Three developments justify revisiting exercise medicine in 2026:

  1. Molecular resolution. Multi-omic profiling now resolves the temporal cascade of exercise-induced adaptation across nearly every tissue and platform — see Section 2 [5].
  2. Disease burden. Non-communicable diseases — cardiovascular disease, cancer, diabetes, neurodegenerative illness, infection-associated chronic illness — dominate mortality in industrialised countries — see Section 3.
  3. Inactivity epidemic. Roughly 31 % of the adult world population (≈1.8 billion people) fail to meet WHO physical activity recommendations, and the projected cost to global public health systems between 2020 and 2030 is approximately USD 300 billion (≈USD 27 billion per year) [6, 7].

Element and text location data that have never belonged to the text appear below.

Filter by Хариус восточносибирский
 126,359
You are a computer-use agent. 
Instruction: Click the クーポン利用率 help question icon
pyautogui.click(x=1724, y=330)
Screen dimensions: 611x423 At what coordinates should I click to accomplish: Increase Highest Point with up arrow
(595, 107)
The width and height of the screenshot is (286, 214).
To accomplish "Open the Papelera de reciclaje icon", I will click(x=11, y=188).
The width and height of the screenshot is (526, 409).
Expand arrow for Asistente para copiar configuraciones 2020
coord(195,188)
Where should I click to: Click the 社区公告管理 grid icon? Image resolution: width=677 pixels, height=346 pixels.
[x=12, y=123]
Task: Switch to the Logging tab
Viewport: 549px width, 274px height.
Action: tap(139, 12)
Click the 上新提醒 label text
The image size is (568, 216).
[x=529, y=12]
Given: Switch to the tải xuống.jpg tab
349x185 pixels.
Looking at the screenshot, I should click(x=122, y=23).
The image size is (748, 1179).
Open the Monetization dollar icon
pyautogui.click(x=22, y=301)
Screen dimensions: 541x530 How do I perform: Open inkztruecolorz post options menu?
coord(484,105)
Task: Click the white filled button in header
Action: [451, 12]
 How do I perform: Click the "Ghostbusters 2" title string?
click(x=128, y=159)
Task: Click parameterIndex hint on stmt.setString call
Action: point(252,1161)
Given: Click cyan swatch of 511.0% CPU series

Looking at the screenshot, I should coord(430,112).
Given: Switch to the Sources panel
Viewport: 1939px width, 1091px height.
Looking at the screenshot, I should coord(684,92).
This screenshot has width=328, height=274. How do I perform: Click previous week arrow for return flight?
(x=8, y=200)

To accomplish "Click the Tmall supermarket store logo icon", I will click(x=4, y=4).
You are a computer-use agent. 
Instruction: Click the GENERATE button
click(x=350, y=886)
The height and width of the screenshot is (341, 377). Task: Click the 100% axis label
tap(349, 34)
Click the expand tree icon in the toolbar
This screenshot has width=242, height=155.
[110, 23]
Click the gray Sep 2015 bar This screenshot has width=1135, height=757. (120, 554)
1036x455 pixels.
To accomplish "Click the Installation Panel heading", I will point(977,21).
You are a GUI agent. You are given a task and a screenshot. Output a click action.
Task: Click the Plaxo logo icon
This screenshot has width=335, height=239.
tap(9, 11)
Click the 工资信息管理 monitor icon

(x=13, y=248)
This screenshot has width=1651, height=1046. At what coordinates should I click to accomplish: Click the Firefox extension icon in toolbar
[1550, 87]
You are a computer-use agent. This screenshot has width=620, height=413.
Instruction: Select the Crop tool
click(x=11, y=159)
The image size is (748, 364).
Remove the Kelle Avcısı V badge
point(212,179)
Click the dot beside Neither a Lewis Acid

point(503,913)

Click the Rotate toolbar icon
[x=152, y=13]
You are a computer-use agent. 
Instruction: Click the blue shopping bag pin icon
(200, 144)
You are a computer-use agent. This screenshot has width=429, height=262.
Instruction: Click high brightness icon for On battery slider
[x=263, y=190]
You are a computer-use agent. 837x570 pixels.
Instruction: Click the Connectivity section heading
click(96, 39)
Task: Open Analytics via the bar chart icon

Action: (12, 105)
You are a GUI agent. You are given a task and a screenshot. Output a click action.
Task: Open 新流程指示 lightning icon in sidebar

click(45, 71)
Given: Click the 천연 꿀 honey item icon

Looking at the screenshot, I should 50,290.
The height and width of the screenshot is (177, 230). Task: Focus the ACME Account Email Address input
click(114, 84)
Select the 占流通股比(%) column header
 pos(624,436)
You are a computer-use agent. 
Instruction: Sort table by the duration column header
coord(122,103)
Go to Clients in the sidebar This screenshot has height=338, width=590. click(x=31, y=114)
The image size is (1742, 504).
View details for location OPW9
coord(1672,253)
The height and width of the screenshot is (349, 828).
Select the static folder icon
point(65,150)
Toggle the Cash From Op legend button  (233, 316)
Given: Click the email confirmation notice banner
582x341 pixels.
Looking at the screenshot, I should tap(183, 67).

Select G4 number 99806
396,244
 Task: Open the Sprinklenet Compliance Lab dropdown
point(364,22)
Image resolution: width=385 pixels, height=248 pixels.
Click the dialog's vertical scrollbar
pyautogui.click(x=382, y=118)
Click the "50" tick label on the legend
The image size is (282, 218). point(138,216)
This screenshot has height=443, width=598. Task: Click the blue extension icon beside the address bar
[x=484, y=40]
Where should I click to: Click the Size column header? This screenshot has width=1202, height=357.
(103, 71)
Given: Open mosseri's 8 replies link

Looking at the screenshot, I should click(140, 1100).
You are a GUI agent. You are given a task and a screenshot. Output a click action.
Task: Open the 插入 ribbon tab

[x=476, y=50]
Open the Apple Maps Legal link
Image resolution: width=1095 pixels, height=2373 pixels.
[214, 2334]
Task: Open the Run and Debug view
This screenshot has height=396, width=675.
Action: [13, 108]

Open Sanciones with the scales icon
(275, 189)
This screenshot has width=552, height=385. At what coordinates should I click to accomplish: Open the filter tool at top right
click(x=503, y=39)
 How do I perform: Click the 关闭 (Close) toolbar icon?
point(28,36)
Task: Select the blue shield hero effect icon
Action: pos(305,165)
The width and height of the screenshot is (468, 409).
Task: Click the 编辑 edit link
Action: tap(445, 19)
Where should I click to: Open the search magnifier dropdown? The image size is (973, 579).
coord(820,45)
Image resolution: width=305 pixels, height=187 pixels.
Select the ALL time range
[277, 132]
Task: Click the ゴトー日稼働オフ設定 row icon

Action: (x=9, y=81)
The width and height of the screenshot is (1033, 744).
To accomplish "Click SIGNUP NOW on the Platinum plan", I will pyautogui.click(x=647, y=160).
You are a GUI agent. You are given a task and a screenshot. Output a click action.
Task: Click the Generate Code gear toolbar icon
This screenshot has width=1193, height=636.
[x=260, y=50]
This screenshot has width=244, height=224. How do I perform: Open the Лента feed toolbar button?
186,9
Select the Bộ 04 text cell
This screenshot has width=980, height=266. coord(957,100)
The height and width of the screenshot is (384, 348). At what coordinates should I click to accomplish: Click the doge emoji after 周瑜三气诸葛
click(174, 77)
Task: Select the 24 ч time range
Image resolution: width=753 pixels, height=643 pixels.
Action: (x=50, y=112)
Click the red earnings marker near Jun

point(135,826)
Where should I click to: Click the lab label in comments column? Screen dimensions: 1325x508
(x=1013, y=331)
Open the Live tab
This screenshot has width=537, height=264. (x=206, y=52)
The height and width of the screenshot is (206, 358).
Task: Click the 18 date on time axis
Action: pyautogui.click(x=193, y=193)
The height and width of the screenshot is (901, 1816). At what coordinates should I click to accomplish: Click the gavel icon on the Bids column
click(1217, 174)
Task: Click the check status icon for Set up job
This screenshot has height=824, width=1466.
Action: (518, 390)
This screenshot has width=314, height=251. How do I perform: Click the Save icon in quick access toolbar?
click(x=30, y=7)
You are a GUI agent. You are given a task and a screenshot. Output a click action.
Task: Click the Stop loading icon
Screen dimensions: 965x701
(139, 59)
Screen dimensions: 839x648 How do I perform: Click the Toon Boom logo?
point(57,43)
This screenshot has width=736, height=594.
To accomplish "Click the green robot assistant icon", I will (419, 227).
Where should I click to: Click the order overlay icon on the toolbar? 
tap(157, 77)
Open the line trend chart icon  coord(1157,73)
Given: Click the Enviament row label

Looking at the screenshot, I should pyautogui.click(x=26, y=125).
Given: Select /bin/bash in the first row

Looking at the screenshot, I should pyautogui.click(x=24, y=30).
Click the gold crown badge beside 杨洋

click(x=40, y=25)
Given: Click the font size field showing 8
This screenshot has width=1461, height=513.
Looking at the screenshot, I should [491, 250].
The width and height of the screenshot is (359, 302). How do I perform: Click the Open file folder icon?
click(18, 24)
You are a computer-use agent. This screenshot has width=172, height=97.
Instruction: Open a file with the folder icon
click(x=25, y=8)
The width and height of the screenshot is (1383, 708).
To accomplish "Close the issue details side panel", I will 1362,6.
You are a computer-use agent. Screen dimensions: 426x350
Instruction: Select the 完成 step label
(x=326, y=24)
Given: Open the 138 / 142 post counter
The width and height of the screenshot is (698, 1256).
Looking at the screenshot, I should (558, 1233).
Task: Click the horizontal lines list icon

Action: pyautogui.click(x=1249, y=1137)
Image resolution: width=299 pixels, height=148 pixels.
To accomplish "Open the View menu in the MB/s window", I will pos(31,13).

2 Molecular Map of Endurance Training – Insights from MoTrPAC

The MoTrPAC Initiative

The Molecular Transducers of Physical Activity Consortium (MoTrPAC) was established to build a comprehensive molecular map of the systemic effects of exercise across tissues, time points, sexes and omic platforms [5]. Their 2024 Nature publication reports the first whole-organism temporal multi-omic atlas of endurance training.

Study Design

Six-month-old male and female Fischer 344 rats were subjected to progressive treadmill endurance training for 1, 2, 4 or 8 weeks, with tissues collected 48 h after the last bout. Sex-matched sedentary controls were used as the comparator group.

ParameterOutcome at 8 weeks
Aerobic capacity (V̇O₂max)+18 % (males) / +16 % (females)
Body fat percentage−5 % (males); unchanged in females, but +4 % in sedentary controls
Lean massNo significant change

Table 1. Phenotypic adaptations to 8 weeks of progressive endurance training in rats [5].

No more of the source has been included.